Wachsendes Vertrauen: Bussysteme übertragen sicherheitsrelevante Standarddaten
Feldbusse krempeln an Maschinen und Anlagen die Sicherheitstechnik um

Feldbusse, seit vielen Jahren Stand der Technik, dringen in die Sicherheitstechnik von Anlagen und Maschinen vor. Dabei haben sowohl leistungsfähige Speziallösungen als auch Sicherheitsfunktionen, die in Standardbusse integriert sind, ihren Sinn.

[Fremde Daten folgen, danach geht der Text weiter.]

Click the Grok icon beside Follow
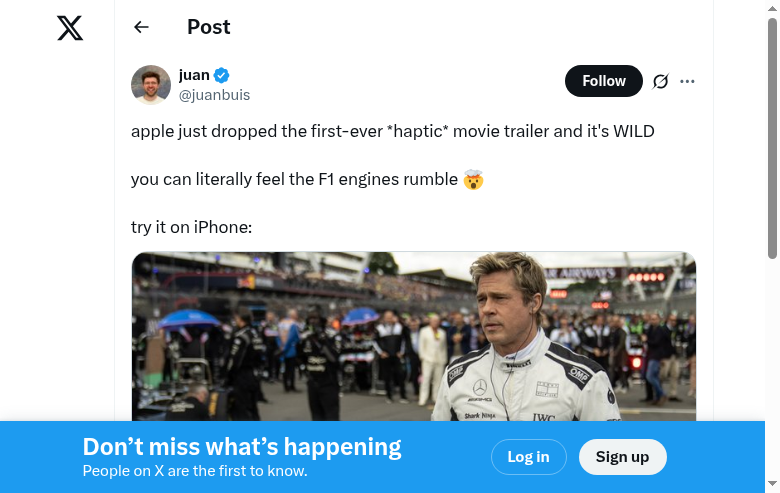Screen dimensions: 780x493 click(x=660, y=81)
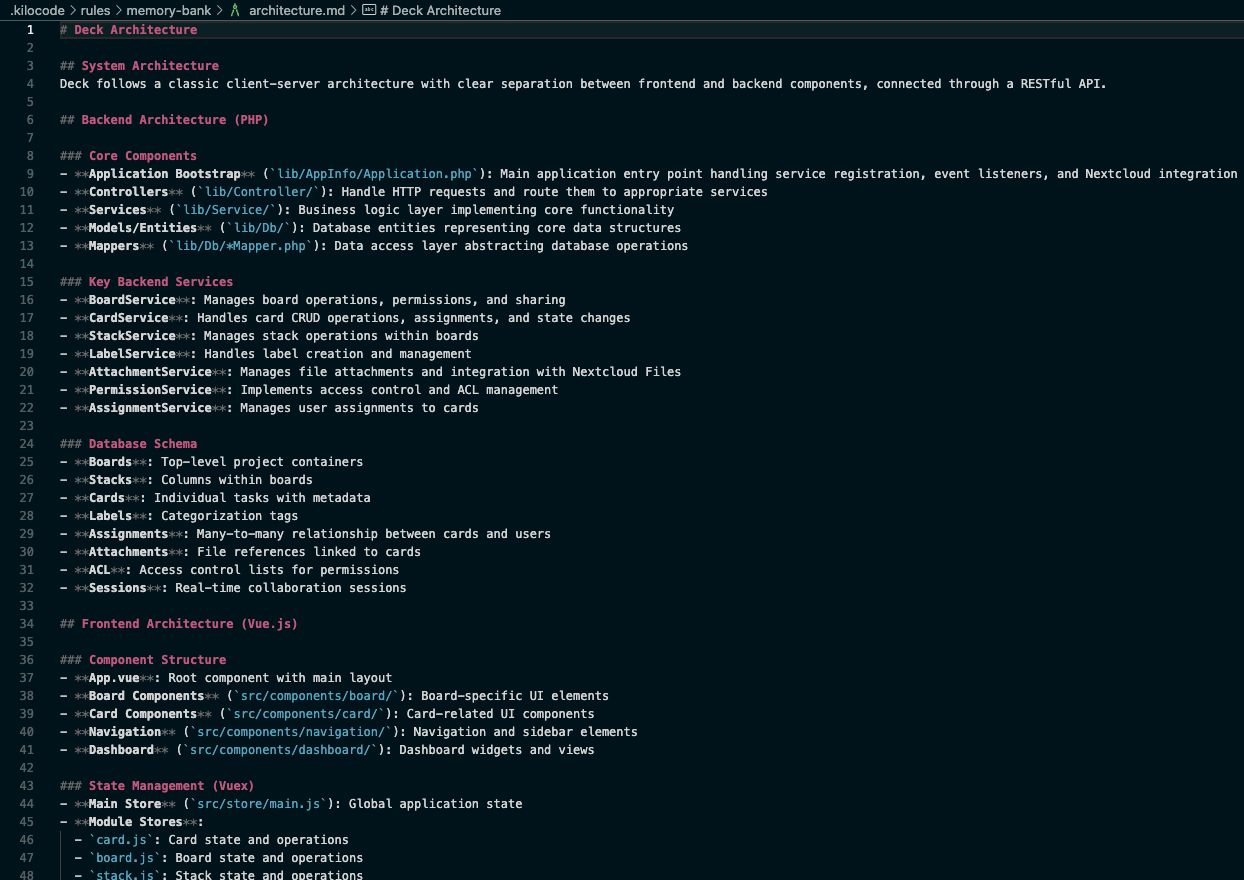Place cursor in 'Backend Architecture (PHP)' heading
The width and height of the screenshot is (1244, 880).
click(x=174, y=120)
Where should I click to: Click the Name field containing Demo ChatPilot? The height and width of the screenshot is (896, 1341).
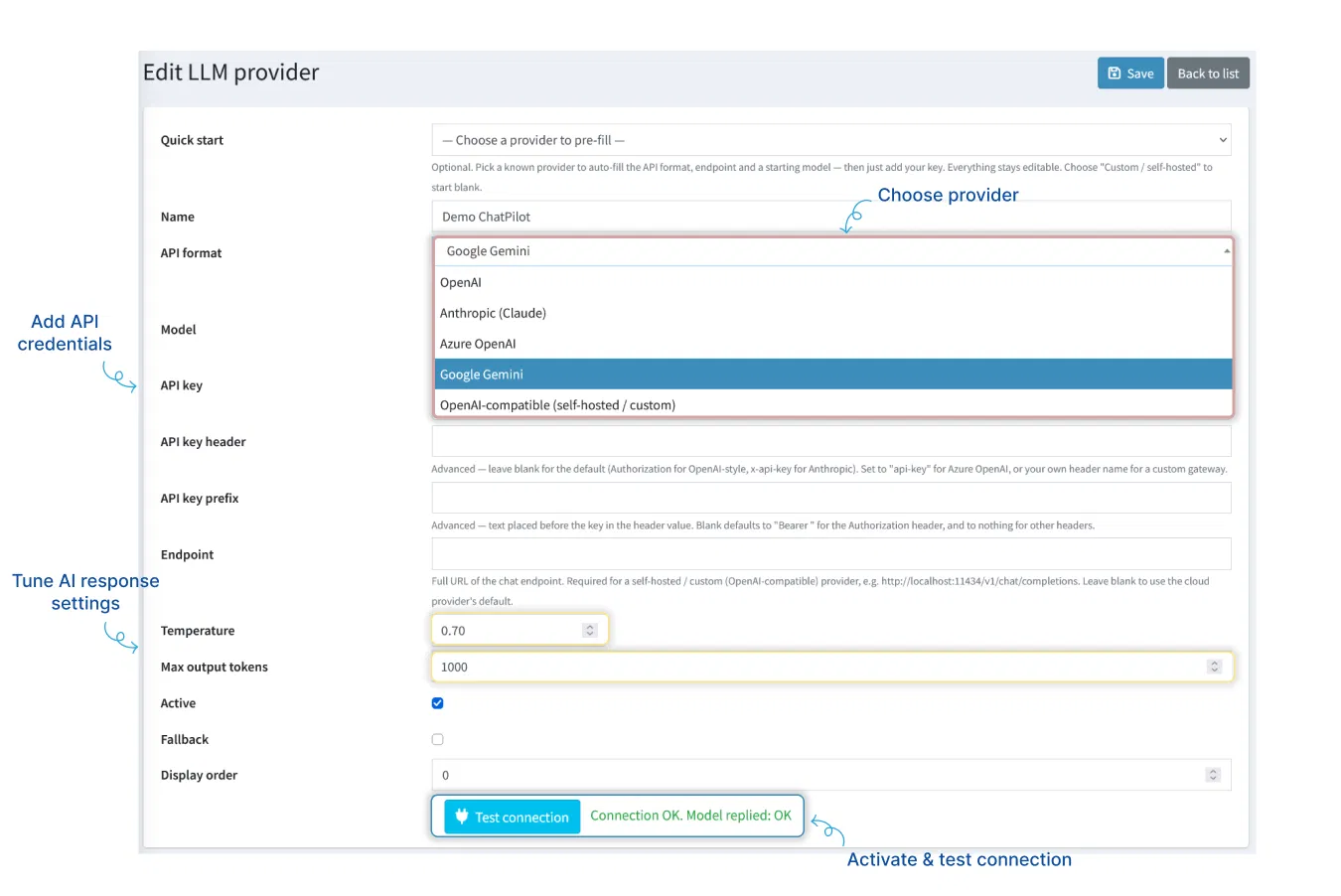click(831, 216)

Von unserem Redaktionsmitglied Werner Möller

Die Alfing Kessler Sondermaschinen GmbH aus Aalen setzt schon seit einiger Zeit auf flexible Fertigungsanlagen – und sie vertraut die Sicherheit der Maschinenbediener einem Bus-System an. Gesteuert wird die neueste Maschine zur Leichtmetallbearbeitung aus Aalen, der Alfing-Zweispindler, von einer Sinumerik 840D und Simodrive 611D – für den Einsatz im Fertigungswerk von VW Sachsen ist sie erstmals mit der Safety Integrated-Funktion ausgerüstet, inklusive sicherer programmierbarer Logik (SPL).

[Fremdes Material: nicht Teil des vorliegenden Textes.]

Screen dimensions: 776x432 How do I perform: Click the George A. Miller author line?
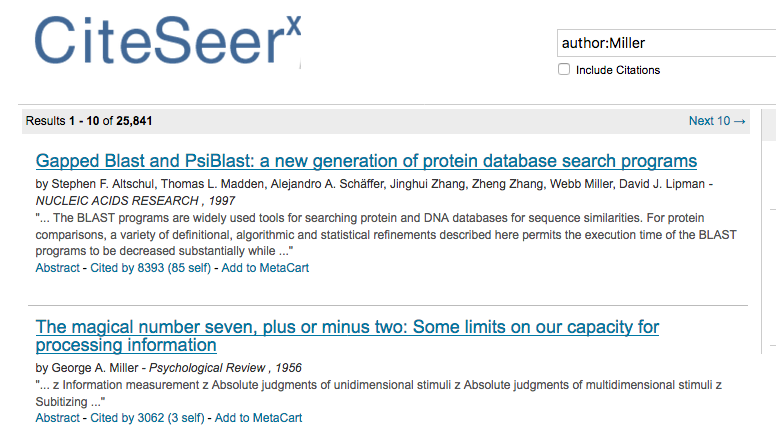coord(168,368)
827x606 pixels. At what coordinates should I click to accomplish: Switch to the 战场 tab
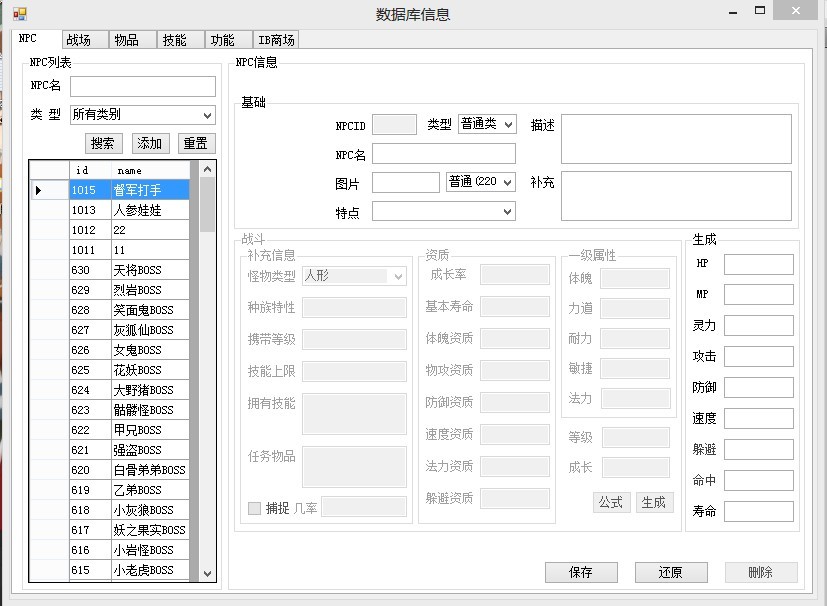pos(85,40)
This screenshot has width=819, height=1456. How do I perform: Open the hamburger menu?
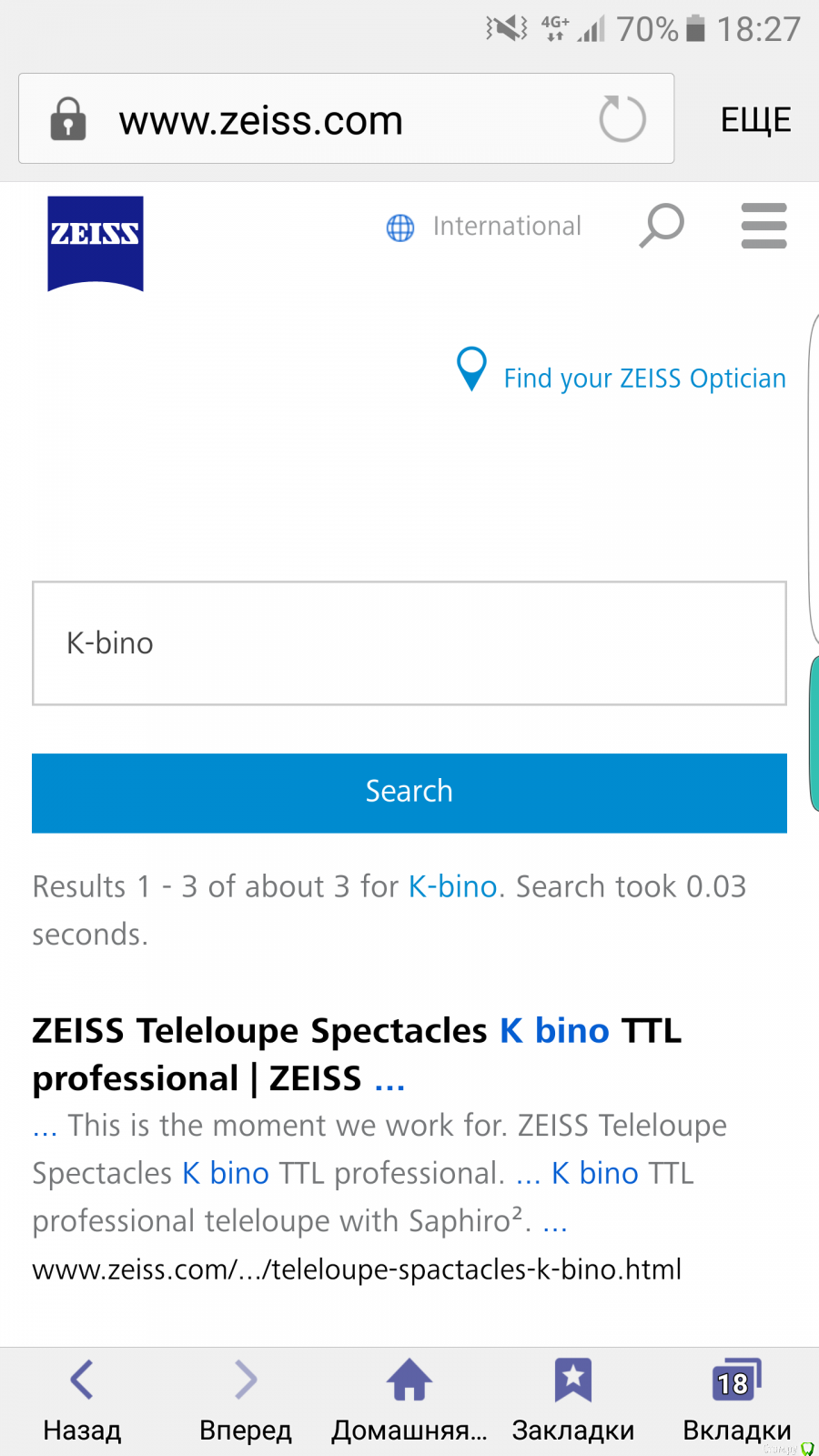click(x=763, y=226)
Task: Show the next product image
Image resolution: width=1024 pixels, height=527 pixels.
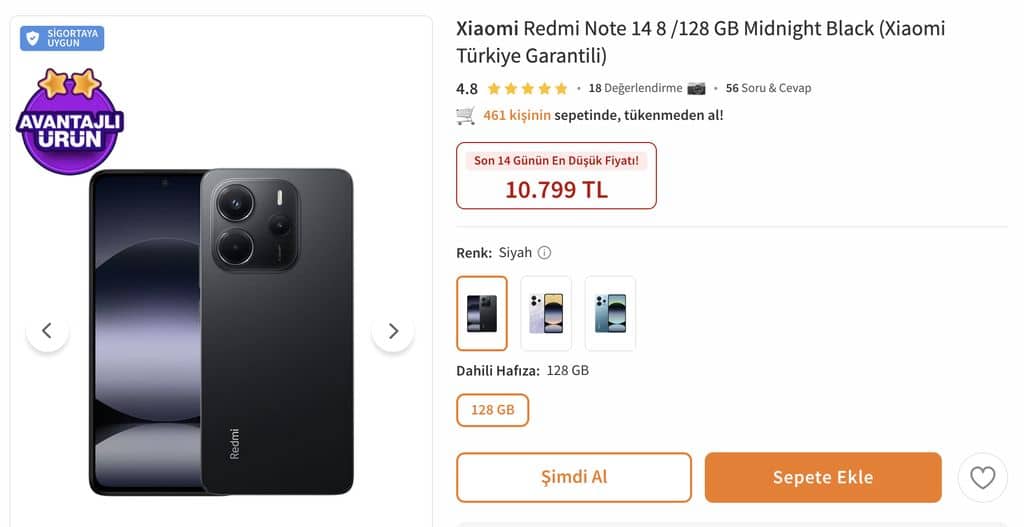Action: [x=393, y=331]
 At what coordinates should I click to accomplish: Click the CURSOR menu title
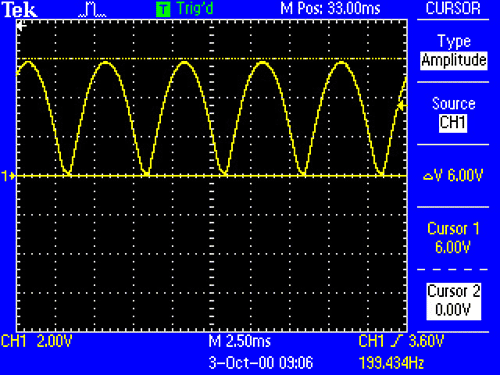[x=453, y=8]
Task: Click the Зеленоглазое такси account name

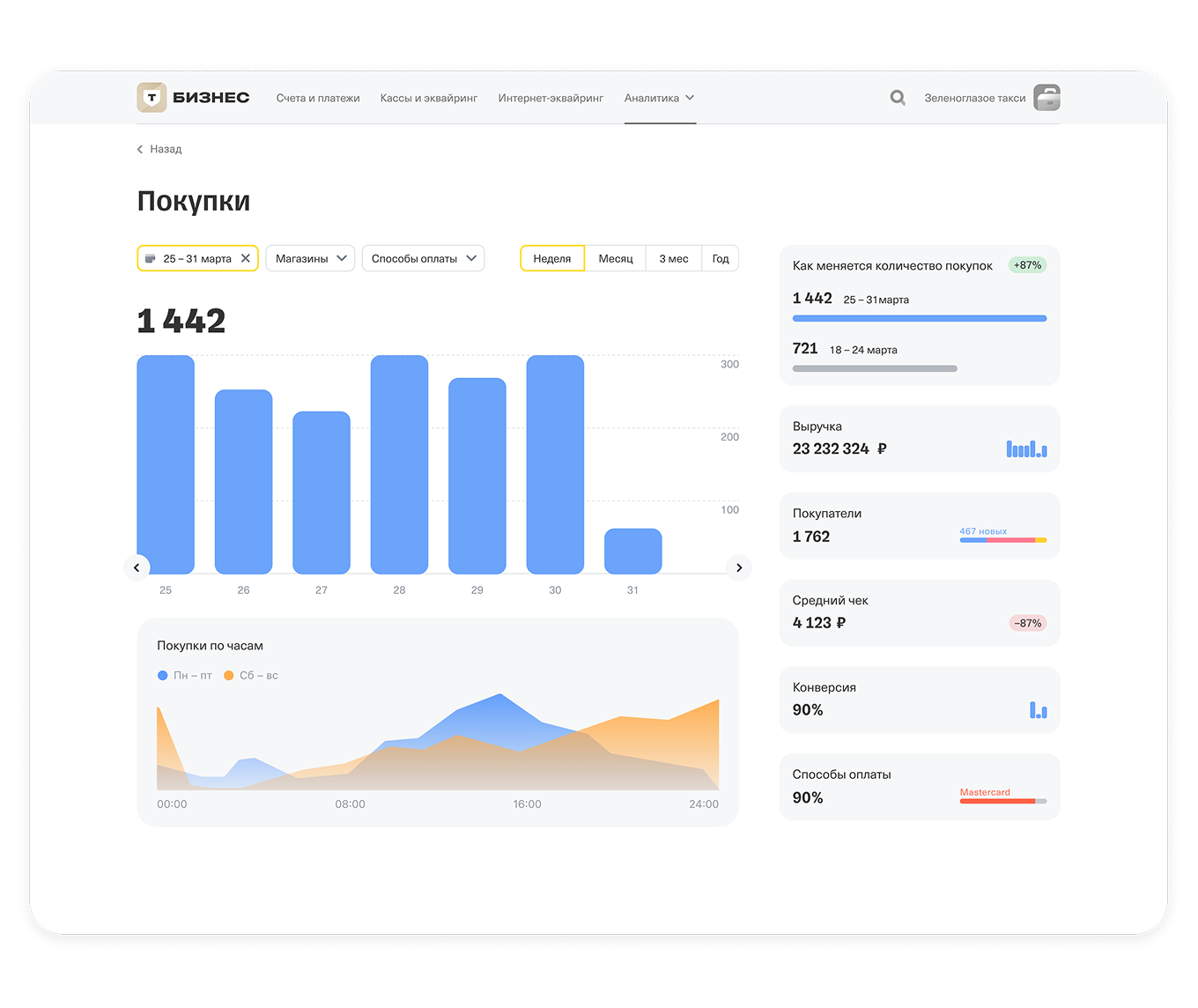Action: (x=974, y=98)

„Bei hochdynamischen Maschinen mit Beschleunigungen von über 10 m/s², ist es unserer Meinung nach nicht mehr zu verantworten, diese ohne vernetzte Safety-Funktionen zu liefern“, erläutert Willi Diemer, Leiter der Elektrokonstruktion beim Aalener Maschinenbauer. „Nur mit integrierter Sicherheitstechnik lässt sich die reduzierte Geschwindigkeit sicher überwachen.“
„Heutige Sicherheitstechnik sollte nicht nur zuverlässig, sondern auch flexibel und diagnosefähig sein“, fordert Thomas Leiß, Sprecher des Teams „Safety Integrated“ bei Siemens A&D in Erlangen. Die klassische Sicherheitstechnik würde dies nur unzureichend unter einen Hut bringen, denn häufig kommt noch die konventionelle Verdrahtung zum Zuge, wenn es um das Übertragen von Sicherheitsdaten geht.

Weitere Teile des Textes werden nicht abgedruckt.